Per rappresentare questo stadio, Kierkegaard tratteggia la figura di Don Giovanni, il quale si
ostina a non scegliere e che decide di non definirsi come identità stabile; egli infatti vive nel
“qui e ora”, non possiede quella continuità che gli permette di costruirsi come persona e
resta nell’indefinito, dandosi al godimento e disperdendosi nelle esperienze.
La vita etica
Forma di vita di chi si assume il peso delle proprie responsabilità.
Per rappresentare questo stadio, Kierkegaard si rifà alla figura del marito, a colui che vive
del proprio lavoro, a colui che afferma sé stesso tramite scelte e decisioni. Tuttavia, in virtù
di tali scelte, l’individuo non può rinunciare a nulla della propria storia, nemmeno agli aspetti
di essa più dolorosi e, nel riconoscersi in quest’ultimi, emerge il pentimento.
La vita religiosa
Forma di vita in cui l’uomo si apre completamente a Dio, riuscendo a vincere (anche se non
ad eliminare completamente) l’angoscia e la disperazione che lo contraddistinguono.

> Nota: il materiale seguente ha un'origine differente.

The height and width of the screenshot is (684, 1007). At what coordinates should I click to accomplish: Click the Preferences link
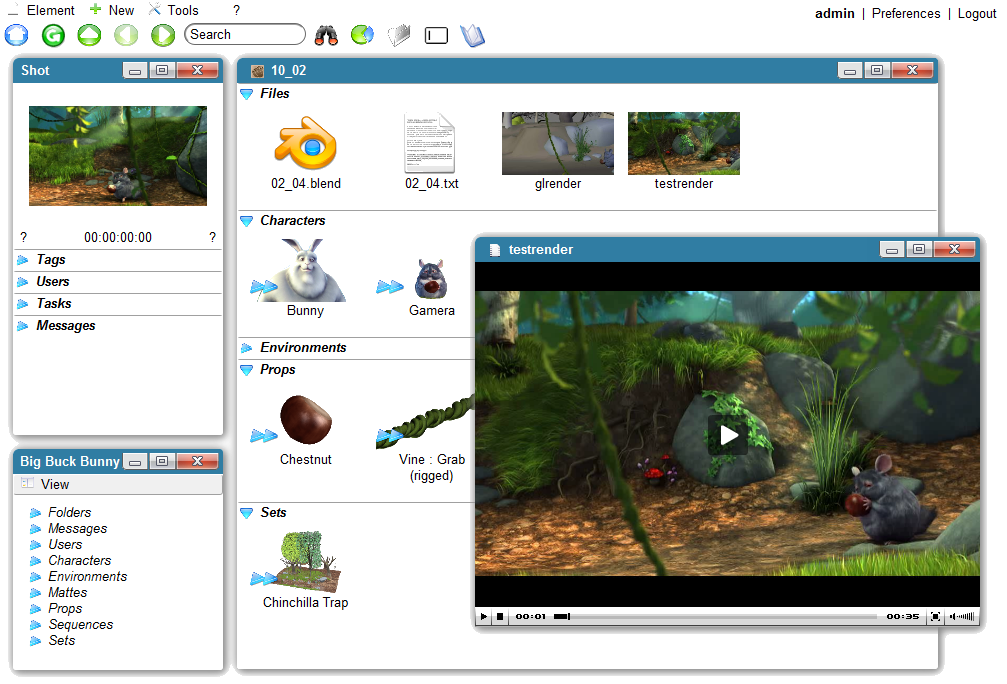coord(905,13)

Tale stadio (totalmente scollegato da quello etico) è rappresentato dalla figura di Abramo, il
quale dopo molti anni vissuti nel rispetto della legge morale, riceve da Dio l’ordine di
uccidere suo figlio Isacco, infrangendo la legge per la quale è vissuto e scegliendo la
dimensione dello scandalo e del paradosso (tipica della stessa fede).
L’angoscia
Secondo Kierkegaard essa è una condizione eterna dell’uomo che sorge nel momento
stesso in cui egli diventa consapevole della sua infinità libertà; di fronte ad una scelta, infatti,
il risultato dovrà essere necessariamente uno solo e, dunque, l’uomo che decide di prendere
la totale responsabilità delle sue scelte, sarà destinato ad un futuro di angoscia.

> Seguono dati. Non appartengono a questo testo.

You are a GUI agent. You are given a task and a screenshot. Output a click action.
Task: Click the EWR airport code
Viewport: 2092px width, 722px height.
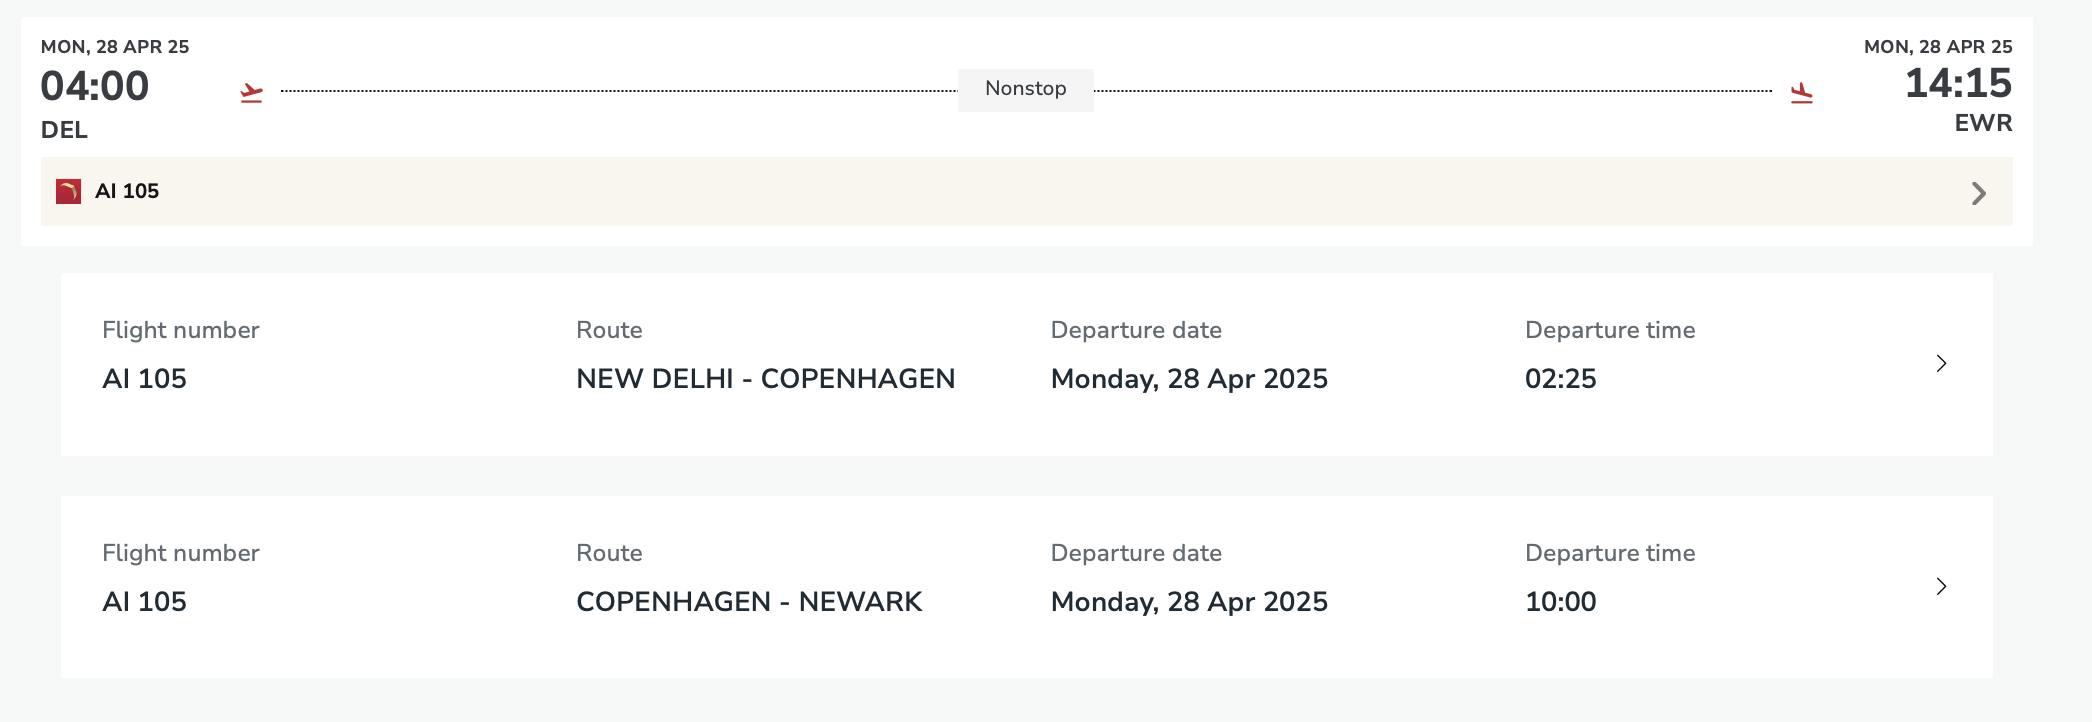pyautogui.click(x=1983, y=123)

Curiosità: Adamo è stato il primo uomo in assoluto, libero di scegliere e che ha provato
angoscia nel momento in cui ha dovuto decidere se mangiare o meno la mela,
inconsapevole di quelle che sarebbero state le conseguenze.
Disperazione e fede
Mentre l’angoscia si riferisce al rapporto dell’uomo con il mondo, la “disperazione” si riferisce
al rapporto dell’uomo con sé stesso. Quest’ultima è strettamente legata alla natura dell’io;
quando l’uomo si guarda dentro di sé, si imbatte in due tipologie di problemi:
1 problema: “non voler essere se stessi” - problema in cui l’uomo si vede sbagliato e
inadeguato e vuole essere diverso;
2 problema: “voler essere se stessi” ma di sapere che, in quanto limitati, non ci si può
realizzare.
In entrambi i casi l’uomo si dispera e, l’unico modo per potersi salvare, è la fede, condizione
in cui l’uomo ha fiducia in Dio e riconosce la propria dipendenza da quest’ultimo.
E’ importante sottolineare anche il fatto che secondo Kierkegaard la fede e, dunque, il
rapporto tra Dio e l’uomo, ha carattere di attimo e non si verifica nella storia - ennesimo
motivo per cui la fede è assurdità, paradosso e scandalo.